─── THE DATA ───
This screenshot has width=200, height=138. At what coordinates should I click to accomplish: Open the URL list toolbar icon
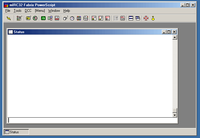[x=122, y=18]
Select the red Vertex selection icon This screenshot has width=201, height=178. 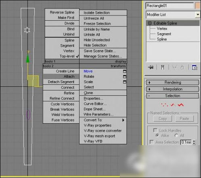click(165, 105)
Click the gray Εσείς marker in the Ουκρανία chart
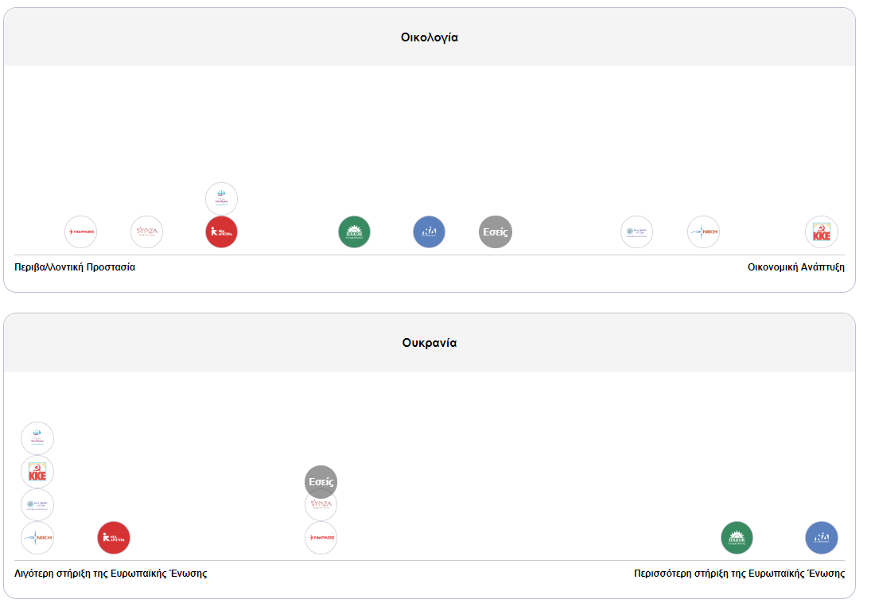871x603 pixels. (x=321, y=480)
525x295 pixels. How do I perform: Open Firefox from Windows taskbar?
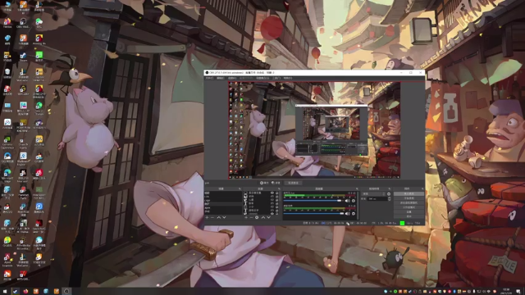click(x=25, y=292)
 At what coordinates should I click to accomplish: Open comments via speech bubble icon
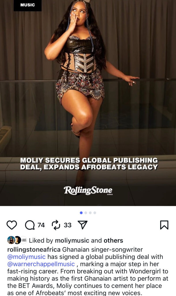(x=30, y=225)
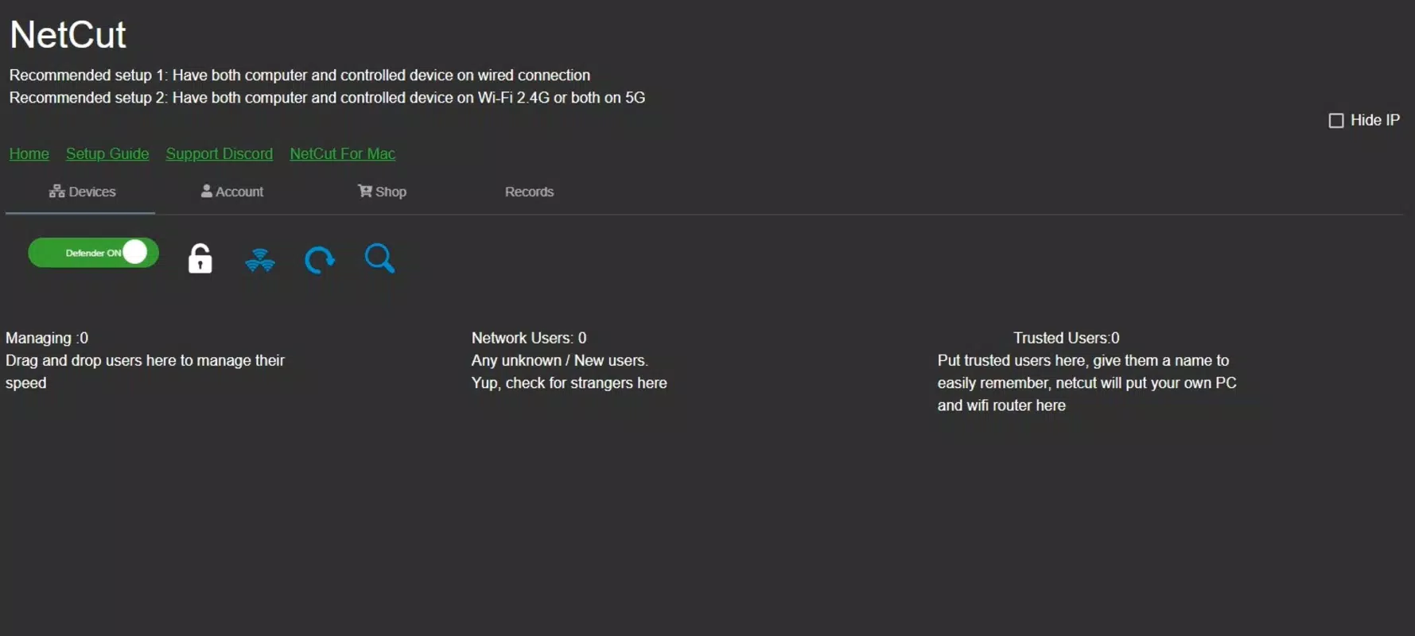1415x636 pixels.
Task: Visit the Support Discord link
Action: (x=220, y=153)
───
PROBLEM DETAILS =
Pictures do not belong in the copy. Repeat exactly each line from the one with "Click the gray" through the end of the listing.

RESPONSE FOR THIS EXERCISE =
Click the gray Εσείς marker in the Ουκρανία chart
871x603 pixels. (x=321, y=480)
525x295 pixels. How do I perform: Open Firefox from Windows taskbar?
click(x=25, y=292)
 At what coordinates should I click to accomplish: Open comments via speech bubble icon
(x=30, y=225)
1415x636 pixels.
Task: Visit the Support Discord link
Action: (x=220, y=153)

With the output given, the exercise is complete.